We recommend using a period to set off the argument from the rest of the target.

Because the arguments that might be used are not known in advance, it is not possible to make these phony targets prerequisites of .PHONY. Here is a mechanism for achieving the same effect:

echo.%: FORCE
        echo $*
FORCE:

debugging

Because make echoes commands before it runs them, debugging recipes is usually trivial.

A common source of errors is due to macro substitution errors. Two common mistakes are not double escaping dollar signs in the underlying shell script and not using parens to access variables with names longer than a single character.

Otherwise debugging recipes is the same as debugging shell scripts.

Another class of problems are problems in the dependency graph. A job that should run doesn't, or a job runs when it doesn't need to.
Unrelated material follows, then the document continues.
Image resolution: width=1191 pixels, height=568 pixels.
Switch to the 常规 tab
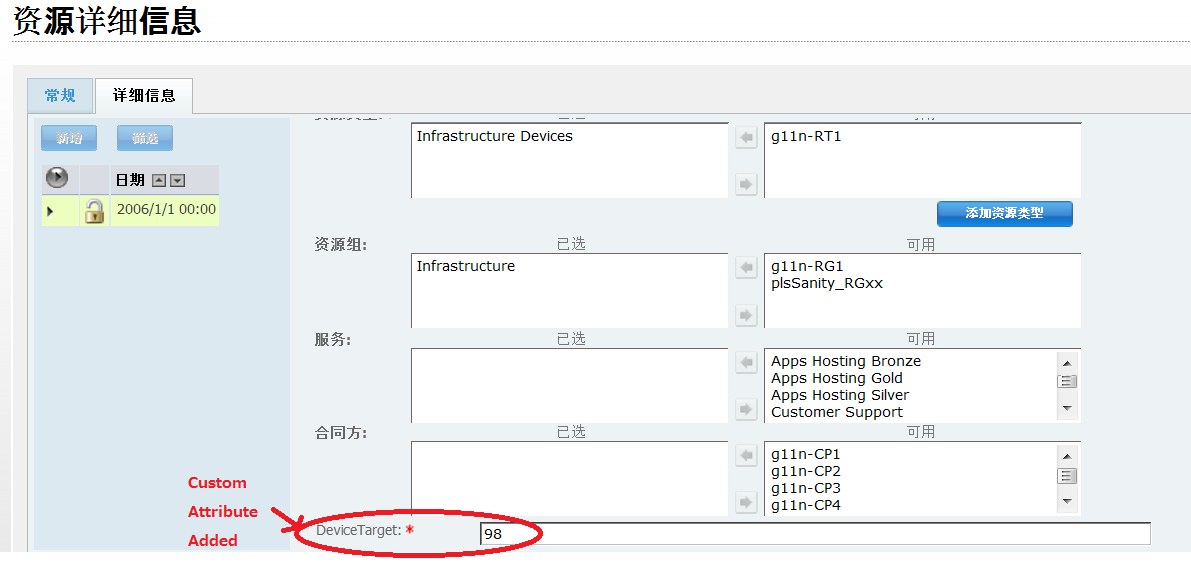click(x=60, y=95)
A possible cause of dependency graph problems is that there are variables in the targets or the prerequisites, and those variables don't contain the expected values. There are opportunities for error when populating variables with values using wildcard, shell, or patsubst. Here is a generic task which can be used to inspect any variable:

inspect.%:
        @echo $($*)

We have encountered two situations which cause recipes to run when they don't need to. One is having directories as prerequisites and not declaring them as order only prerequisites. The other is misusing the shared recipe syntax for a recipe which creates multiple files.

cleanup tasks

It is standard to have a clean task.

We often see two levels of clean task. One reason is that some resources, might take a long time to download or to compile.

In GNU projects which use autoconf, the distclean target will remove files created by configure but clean will not.

Another convention is for clobber to remove everything that is not under version control, and for clean to remove a subset of the files removed by clobber per the judgement of the makefile author. Files which might not be removed by clean are the final output of the workflow or files which are expensive to generate.

BUILDING SOFTWARE

repositories | testing | installing | header files

repositories

why they must be a separate setup target and not part of the regular build DAG

testing

The GNU standard stipulates check as the standard target for running tests. We often have a separate test target for running tests, and use check as a target which runs test as well as targets for linters and style enforcers.

We often separate test.unit and test.harness targets. The former runs traditional xUnit style tests; the latter might require that services are running and might take longer to run than test.unit. check usually does not run test.harness.

installing

What about the install command? Don't require root to install.

Makefiles which install software are often generated using the ./configure command. This takes an optional --prefix --flag which the user can use to change from /usr/local to another location on the file system. A simple implementation of ./configure would set a prefix variable in the makefile. If is an install target but no ./configure script, use DESTDIR as an environment variable for setting the installation location.

Filesystem Hierarchy Standard.

header files

When building a language like C which has header files, don't manage the dependencies between headers and source files manually in the makefile.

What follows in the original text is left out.